Oh, I was nearly as dense as Sophie.   :D

Quote
Would like to hear the end of that joke, though ...

Heh.  You talk to Morgan a lot more than I do. Ask him.   ;D

Quote
And I loved the gowns, and the comments.

I wrote much of that bit in the office, between clients coming and leaving.  You have no idea how hard it is to keep a straight face and maintain outward professional decorum while Seisyll's in your head tossing unhelpful commentary in your direction....

Quote
Yes, it's all very well for people to tell him to 'socialise', but it's very hard for a relatively shy young man to go out and do that, when everyone is going to read the entire Encyclopedia Britannica into every slight glance, smile or gesture.   If Kelson were a totally different person, he'd go to the opposite extreme and just brazen it out by dancing with everyone and anyone, flirting happily with them all, to keep everyone guessing - but he's simply not that sort of man.  
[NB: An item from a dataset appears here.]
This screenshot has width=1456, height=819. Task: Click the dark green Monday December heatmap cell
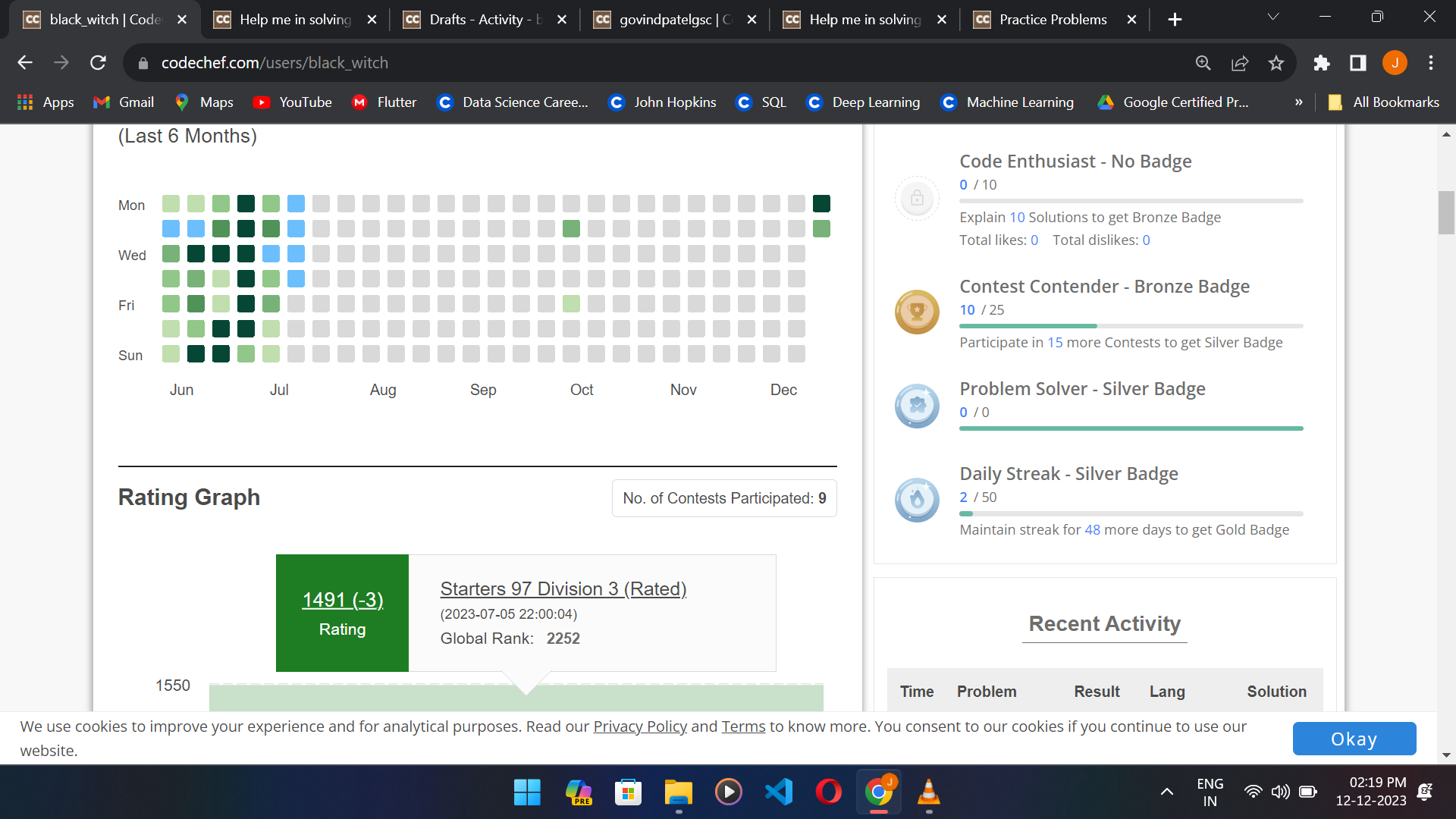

Yes!  Another person who sees Kelson as being, underneath all that outwardly composed and capable exterior, at least somewhat shy!  I think Kelson is also more naturally introverted than extroverted (introversion and shyness aren't the same thing...one can be introverted without being shy, and vice versa), and while he does his job very well, he has to stretch a bit out of his natural comfort zone to do so, and when he's tired at the end of a long day what he really wants more than anything else is to get away from all the crowds and just unwind with one or two friends, or a small handful at the very most.  Dhugal, on the other hand, seems to be more of an extrovert.  Sure, he's also happy to unwind with a small circle of friends, but look at their very different reactions on the evening after their knighting.  Kelson's just waiting for the long and tiring day to end, is trying to avoid unwanted notice, and when he finally gets around to his conversation with Rothana, he's rather shy about it and hopes for a quick rescue (which, of course, changes quickly once that conversation takes a different turn than he expects!  :D).  In the meantime, of course, Dhugal's dancing up a storm, hanging out with his Transha buds listening to (and probably singing) bawdy songs, and stealing kisses from the Earl of Carthane's daughter!  I think if there's an introverted bone in Dhugal's body, it's probably pretty lonely.   ;)  
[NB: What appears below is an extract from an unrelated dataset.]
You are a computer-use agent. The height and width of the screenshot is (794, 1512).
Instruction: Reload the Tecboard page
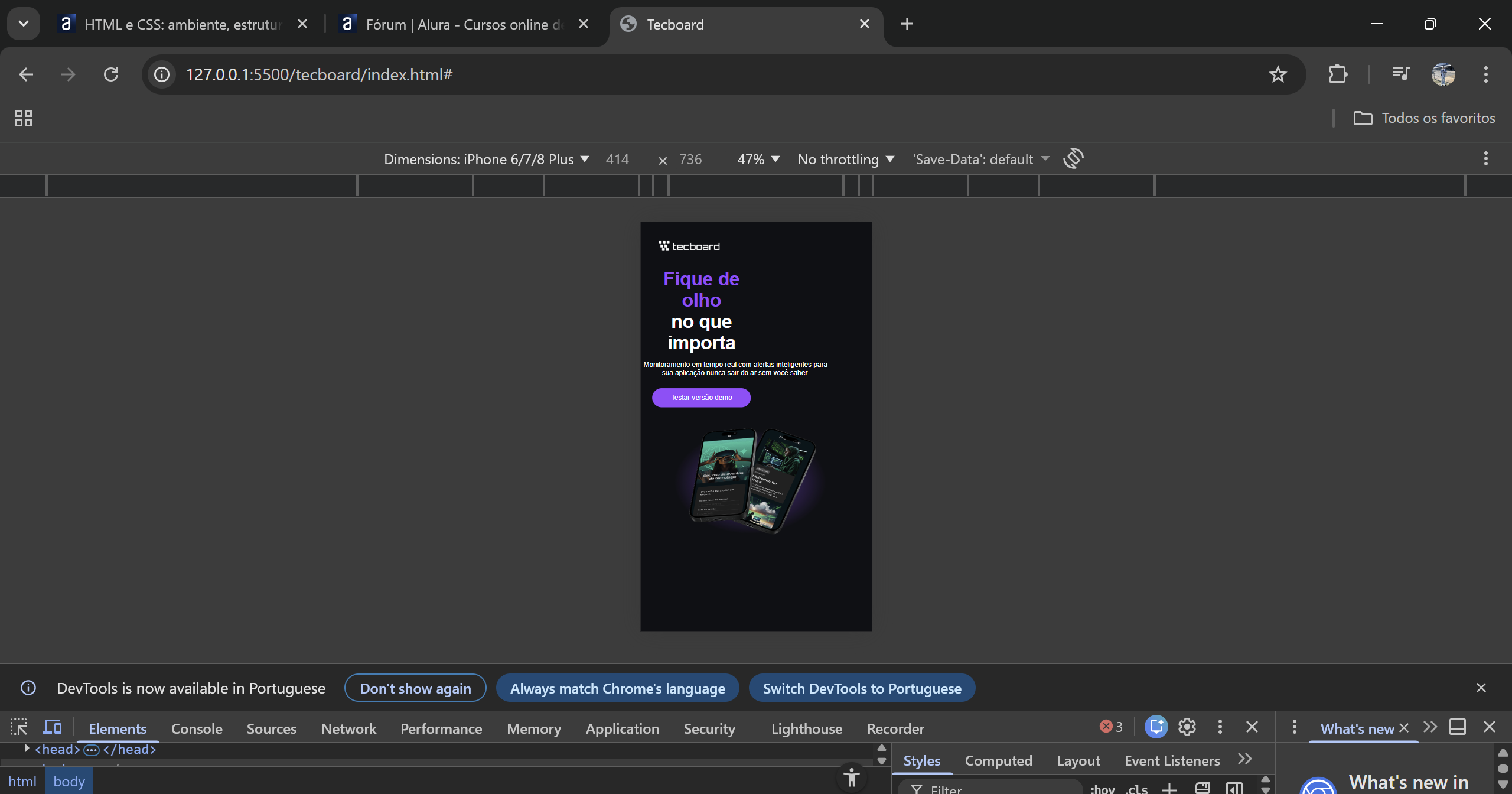point(111,74)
I picked that up about Kelson early on, because I'm much the same way.  I come across as much more extroverted on the Internet because I'm communicating in my natural element, the written word.  In person, though, I'm much more comfortable in one-on-one situations or a small group than in a big crowd, and I'm somewhat shy.  I can do public speaking with little problem because there's a set script, I did college theatre and loved it--but then again, there's a set script, and once the house lights are down, the audience magically "goes away," so I feel freer to ham it up without so much self-consciousness.  I don't naturally seek out leadership positions, but when I'm placed in one, I generally do a good job.  I tend to lead more by building consensus and encouraging others rather than by putting myself forward and being 'large and in charge.'  Kelson, as a King, has to be a bit more directive, and sometimes I'm sure that puts him well out of his comfort zone, but he's got the training and the knowledge to do that well when he has to, and the support of others like Morgan and Nigel he can turn to when he needs some extra bolstering and direction.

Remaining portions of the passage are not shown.